Polemical dogma is a sign of insecurity and not truly trust in the soundness of one's own beliefs. Rabid defense betrays resolve. It's like being secure enough with one's possessions to be willing to let them go, whereas locking them in a safe, while protecting, shows a person's insecurity in their materialism. For conversational progress to be made toward a peaceable coexistence with competing worldviews, or for our positions to be considered in the marketplace of ideas, we need humility, not hubris and entrenchment behind our views. We need to listen if we are to be listened to and shown viable. It is one thing to have a sincere belief and another to use it as a club to delegitimize an opponent's views. I know I am sometimes guilty of rambling before listening.

Some people conflated my statement with positing a truth claim, which it was not. Surely, anyone who is secure in their beliefs will believe them true in opposition to other views. I was not suggesting some egalitarian relative nature between two or more perceived truths in dialogue. My point was more about how to dialogue without becoming obnoxious or overbearing, which actually pushes people away. I was also noting how many times, those most insecure in their beliefs (or at least their presentation of those beliefs), are the ones who fight too hard. They are the one's giving way to circular argumentation, ad hominem attacks, strawmen, red herrings, and a slew of other logical fallacies. They are the one's dogmatically asserting a sense of arrogance, while simultaneously calling a more reasoned presentation arrogant. They fall into the trap of confirmation bias because they need extra security. If we are secure enough in our beliefs, we won't fight so hard because we trust that the views stand on their own merit. 

Just so I am transparent, I have been in the "fight too hard" camp before. I know that I have pushed my views too hard and have legitimately come off as pompous and self-assured. Sometimes real self-assuredness can come off as cocky, but more often than not, it is insecurity (and sometimes naivety) that drives poor presentation within debates and proclamations. It is not monolithic.    

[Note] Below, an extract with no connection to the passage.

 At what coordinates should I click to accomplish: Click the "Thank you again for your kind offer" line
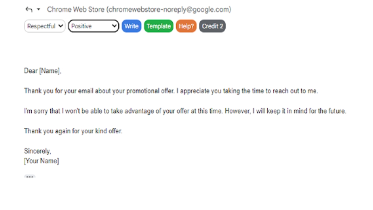73,131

As to those who fight too hard, think of it this way... If I hold a rope tightly, I won't let go and fall. I trust in my grip on the rope. But, if I hold it too tightly, because of my fear of falling, the rope will cut into my skin, lacerating and burning it. I am more likely then to let go because of injury. I did not trust my grip or the rope. In this respect, I never really had a secure belief. Instead of having a dogma, doctrine, or belief, these things had me. Such insecurity will not yield to productive conversations and I will either push people away or I will end up letting go and falling into some real relative sense of deconstruction. 

Hold onto the truth, but not so tightly that you lose love, compassion, empathy, self-control, and a congenial demeanor. These are the traits of security in one's beliefs. That does not, however, mean letting go of the truth, because if you are secure in it, you won't. ;) 

Blessings.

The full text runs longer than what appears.